Copy out the rows verbatim, from the line containing "Given: Open the Help menu item" through the line containing "Looking at the screenshot, I should click(x=37, y=47).", including both of those lines.

A run of rows:
(begin)

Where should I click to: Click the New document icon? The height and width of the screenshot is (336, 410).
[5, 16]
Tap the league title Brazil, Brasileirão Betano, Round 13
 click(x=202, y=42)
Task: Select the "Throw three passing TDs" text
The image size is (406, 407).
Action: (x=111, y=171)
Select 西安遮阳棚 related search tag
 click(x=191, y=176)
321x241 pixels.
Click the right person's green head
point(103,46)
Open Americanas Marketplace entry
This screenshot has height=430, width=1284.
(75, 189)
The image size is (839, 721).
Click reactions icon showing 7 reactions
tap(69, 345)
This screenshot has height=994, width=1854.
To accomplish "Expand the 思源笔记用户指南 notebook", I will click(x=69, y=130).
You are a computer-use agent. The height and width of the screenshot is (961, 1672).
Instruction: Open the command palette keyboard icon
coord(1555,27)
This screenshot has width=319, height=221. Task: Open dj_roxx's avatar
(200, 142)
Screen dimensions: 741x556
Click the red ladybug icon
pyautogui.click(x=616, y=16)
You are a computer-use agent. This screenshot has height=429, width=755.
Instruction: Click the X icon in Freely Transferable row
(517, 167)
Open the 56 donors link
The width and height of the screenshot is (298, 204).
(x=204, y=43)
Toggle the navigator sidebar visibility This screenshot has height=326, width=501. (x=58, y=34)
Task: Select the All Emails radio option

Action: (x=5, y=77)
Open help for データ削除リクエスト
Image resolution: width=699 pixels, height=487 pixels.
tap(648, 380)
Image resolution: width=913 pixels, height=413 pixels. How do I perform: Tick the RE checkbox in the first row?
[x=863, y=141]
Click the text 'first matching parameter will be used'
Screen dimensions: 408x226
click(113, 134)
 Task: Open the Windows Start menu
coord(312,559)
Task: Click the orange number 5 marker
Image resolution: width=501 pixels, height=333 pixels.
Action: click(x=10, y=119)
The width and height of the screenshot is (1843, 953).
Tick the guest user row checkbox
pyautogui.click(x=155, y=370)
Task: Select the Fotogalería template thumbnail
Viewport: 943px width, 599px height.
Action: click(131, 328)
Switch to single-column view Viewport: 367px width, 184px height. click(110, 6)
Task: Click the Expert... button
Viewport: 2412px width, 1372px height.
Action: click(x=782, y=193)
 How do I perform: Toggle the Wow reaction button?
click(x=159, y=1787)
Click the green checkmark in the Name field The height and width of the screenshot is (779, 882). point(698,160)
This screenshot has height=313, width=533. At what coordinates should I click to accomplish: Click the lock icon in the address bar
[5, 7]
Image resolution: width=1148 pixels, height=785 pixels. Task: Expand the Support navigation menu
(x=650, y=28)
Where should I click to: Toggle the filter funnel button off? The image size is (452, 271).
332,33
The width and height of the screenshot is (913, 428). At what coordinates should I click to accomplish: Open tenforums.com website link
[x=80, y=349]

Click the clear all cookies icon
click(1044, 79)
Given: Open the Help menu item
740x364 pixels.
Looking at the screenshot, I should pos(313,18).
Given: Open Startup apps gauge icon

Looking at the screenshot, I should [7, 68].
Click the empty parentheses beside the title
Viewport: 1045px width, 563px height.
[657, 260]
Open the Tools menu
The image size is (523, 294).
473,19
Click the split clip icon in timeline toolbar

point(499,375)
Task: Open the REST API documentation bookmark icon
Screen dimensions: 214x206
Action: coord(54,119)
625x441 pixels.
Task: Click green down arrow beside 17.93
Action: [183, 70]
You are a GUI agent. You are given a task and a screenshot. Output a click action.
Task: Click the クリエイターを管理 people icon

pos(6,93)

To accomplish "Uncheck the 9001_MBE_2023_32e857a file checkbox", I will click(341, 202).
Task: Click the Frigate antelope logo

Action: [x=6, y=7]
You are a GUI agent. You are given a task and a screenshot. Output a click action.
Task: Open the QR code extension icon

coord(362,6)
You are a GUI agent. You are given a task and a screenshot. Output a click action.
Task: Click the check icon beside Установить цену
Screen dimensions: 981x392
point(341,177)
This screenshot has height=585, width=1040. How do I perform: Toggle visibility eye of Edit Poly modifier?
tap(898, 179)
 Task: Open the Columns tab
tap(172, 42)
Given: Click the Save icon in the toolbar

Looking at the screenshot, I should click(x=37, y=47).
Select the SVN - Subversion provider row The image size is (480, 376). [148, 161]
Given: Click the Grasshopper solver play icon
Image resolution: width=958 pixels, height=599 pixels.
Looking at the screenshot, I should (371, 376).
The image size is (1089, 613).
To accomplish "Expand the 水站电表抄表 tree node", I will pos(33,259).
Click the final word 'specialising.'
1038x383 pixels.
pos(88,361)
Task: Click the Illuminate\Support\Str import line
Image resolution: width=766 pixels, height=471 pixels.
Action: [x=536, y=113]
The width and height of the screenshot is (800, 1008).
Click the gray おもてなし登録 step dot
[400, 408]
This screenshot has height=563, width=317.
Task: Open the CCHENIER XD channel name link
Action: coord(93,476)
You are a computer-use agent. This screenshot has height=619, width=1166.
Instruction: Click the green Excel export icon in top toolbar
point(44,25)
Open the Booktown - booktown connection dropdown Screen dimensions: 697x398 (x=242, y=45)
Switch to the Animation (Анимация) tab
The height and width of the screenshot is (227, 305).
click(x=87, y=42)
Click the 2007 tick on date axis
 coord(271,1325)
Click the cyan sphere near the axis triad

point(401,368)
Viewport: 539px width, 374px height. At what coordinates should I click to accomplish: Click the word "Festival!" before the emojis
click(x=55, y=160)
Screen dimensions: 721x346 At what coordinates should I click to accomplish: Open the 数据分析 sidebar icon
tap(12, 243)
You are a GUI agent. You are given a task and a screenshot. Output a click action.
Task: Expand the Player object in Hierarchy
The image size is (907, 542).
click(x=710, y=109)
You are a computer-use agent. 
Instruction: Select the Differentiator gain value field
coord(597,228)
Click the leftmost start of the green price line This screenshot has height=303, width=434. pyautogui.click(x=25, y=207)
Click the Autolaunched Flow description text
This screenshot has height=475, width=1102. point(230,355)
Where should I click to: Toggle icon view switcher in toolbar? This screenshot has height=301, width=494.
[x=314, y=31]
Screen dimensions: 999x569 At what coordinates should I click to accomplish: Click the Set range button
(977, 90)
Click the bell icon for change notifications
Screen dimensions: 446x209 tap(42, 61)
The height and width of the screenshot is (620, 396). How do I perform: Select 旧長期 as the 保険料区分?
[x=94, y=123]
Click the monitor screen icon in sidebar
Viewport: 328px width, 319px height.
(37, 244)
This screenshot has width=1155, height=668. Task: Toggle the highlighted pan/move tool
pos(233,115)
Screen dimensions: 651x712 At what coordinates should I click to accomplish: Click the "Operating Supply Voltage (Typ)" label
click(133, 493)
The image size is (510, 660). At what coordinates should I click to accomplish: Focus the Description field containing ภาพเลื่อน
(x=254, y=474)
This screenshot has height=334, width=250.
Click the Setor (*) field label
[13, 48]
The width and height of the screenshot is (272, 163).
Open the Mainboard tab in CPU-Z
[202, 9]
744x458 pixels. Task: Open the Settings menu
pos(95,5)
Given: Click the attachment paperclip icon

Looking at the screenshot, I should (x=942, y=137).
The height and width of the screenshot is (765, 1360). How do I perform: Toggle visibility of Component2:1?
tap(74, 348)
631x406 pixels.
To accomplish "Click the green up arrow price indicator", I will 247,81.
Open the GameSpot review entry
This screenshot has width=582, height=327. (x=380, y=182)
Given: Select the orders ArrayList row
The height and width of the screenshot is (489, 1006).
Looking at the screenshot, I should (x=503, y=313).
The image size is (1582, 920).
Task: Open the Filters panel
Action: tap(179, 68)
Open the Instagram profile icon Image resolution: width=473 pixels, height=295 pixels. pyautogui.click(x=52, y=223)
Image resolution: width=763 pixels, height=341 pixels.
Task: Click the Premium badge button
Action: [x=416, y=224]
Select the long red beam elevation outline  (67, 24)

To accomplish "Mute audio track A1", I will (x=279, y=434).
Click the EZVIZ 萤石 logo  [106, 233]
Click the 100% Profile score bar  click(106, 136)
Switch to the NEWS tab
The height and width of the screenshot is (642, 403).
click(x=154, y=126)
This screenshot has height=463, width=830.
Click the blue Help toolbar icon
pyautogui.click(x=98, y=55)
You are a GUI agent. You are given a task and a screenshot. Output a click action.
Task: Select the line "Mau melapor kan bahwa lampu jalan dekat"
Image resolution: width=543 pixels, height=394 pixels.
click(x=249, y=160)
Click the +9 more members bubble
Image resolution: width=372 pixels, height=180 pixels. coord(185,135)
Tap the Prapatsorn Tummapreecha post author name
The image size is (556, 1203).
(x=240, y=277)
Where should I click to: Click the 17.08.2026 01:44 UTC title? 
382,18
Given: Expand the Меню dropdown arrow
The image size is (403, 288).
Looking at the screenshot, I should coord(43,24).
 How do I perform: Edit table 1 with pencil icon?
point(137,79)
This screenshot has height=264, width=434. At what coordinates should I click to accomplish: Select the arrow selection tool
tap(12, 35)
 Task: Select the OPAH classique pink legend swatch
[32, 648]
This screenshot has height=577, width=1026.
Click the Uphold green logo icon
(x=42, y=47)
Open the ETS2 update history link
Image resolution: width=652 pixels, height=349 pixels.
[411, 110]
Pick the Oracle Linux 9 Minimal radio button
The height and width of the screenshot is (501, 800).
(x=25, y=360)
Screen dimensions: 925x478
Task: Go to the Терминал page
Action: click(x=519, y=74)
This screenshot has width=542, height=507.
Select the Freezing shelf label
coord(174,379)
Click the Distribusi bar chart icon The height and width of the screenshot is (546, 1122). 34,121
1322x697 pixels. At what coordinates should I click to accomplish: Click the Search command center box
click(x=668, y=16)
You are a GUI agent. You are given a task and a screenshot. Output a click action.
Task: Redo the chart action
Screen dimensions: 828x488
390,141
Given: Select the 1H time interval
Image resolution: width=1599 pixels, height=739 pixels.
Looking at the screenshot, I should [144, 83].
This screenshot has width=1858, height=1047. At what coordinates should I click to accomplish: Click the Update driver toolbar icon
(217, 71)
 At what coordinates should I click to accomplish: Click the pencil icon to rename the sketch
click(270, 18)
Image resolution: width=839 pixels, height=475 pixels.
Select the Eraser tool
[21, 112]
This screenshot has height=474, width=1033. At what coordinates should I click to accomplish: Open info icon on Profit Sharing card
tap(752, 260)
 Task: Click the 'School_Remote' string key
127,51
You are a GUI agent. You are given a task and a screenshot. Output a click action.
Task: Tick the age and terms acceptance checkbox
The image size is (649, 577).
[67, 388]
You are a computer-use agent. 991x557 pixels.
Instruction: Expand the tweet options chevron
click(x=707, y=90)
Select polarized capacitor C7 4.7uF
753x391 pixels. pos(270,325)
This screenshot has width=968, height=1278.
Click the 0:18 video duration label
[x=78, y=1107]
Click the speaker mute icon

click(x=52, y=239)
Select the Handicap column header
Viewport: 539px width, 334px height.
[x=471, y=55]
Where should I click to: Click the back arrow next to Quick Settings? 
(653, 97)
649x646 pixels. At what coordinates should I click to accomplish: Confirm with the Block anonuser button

(end)

### Response to this task
Given: Open the Help menu item
740x364 pixels.
Looking at the screenshot, I should pos(313,18).
Given: Open Startup apps gauge icon

Looking at the screenshot, I should [7, 68].
Click the empty parentheses beside the title
Viewport: 1045px width, 563px height.
[657, 260]
Open the Tools menu
The image size is (523, 294).
473,19
Click the split clip icon in timeline toolbar

point(499,375)
Task: Open the REST API documentation bookmark icon
Screen dimensions: 214x206
Action: coord(54,119)
625x441 pixels.
Task: Click green down arrow beside 17.93
Action: [183, 70]
You are a GUI agent. You are given a task and a screenshot. Output a click action.
Task: Click the クリエイターを管理 people icon

pos(6,93)

To accomplish "Uncheck the 9001_MBE_2023_32e857a file checkbox", I will click(341, 202).
Task: Click the Frigate antelope logo

Action: [x=6, y=7]
You are a GUI agent. You are given a task and a screenshot. Output a click action.
Task: Open the QR code extension icon

coord(362,6)
You are a GUI agent. You are given a task and a screenshot. Output a click action.
Task: Click the check icon beside Установить цену
Screen dimensions: 981x392
point(341,177)
This screenshot has height=585, width=1040. How do I perform: Toggle visibility eye of Edit Poly modifier?
tap(898, 179)
 Task: Open the Columns tab
tap(172, 42)
Given: Click the Save icon in the toolbar

Looking at the screenshot, I should click(x=37, y=47).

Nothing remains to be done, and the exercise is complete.